The Polisario Front is outlawed in the parts of Western Sahara under Moroccan control, and it is illegal to raise its party flag (often called the Sahrawi flag) there.
After attempting in vain to gain backing from several Arab governments, including both Algeria and Morocco, but only drawing faint notices of support from Libya and Mauritania, the movement eventually relocated to Spanish-controlled Western Sahara to start an armed rebellion.
The Polisario Front was formally constituted on 10 May 1973 at Ain Bentili by several Sahrawi university students, survivors of the 1968 massacres at Zouerate and some Sahrawi men who had served in the Spanish Army. They called themselves the Constituent Congress of the Polisario Front.
Its first Secretary General was El-Ouali Mustapha Sayed. On 20 May, the new organization attacked El-Khanga, where there was a Spanish post manned by a team of Tropas Nomadas (Sahrawi-staffed auxiliary forces) was overrun and rifles seized. Polisario then gradually gained control over large swaths of desert countryside, and its power grew from early 1975 when the Tropas Nomadas began deserting to the Polisario, bringing weapons and training with them. At this point, Polisario's manpower included perhaps 800 men and women, but they were suspected of being backed by a much larger network of supporters.
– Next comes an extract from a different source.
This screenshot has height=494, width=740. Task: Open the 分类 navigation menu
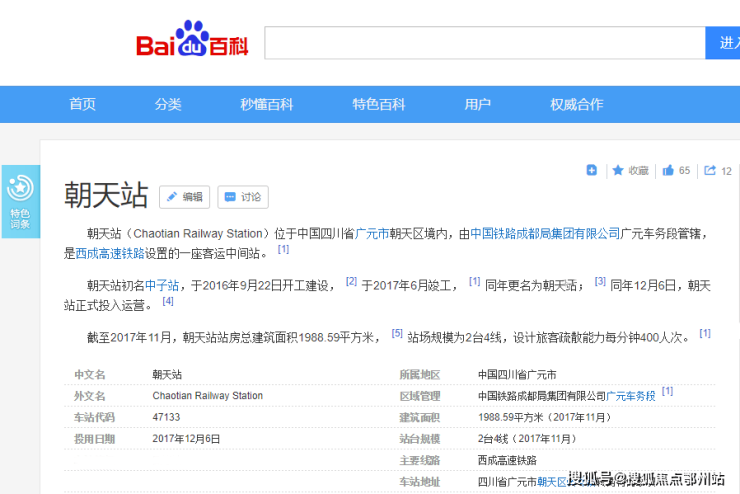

A UN visiting mission headed by Simeon Aké that was conducted in June 1975 concluded that Sahrawi support for independence (as opposed to Spanish rule or integration with a neighbouring country) amounted to an "overwhelming consensus" and that the Polisario Front was the most powerful political force in the country. With Algeria's help, Polisario set up headquarters in Tindouf.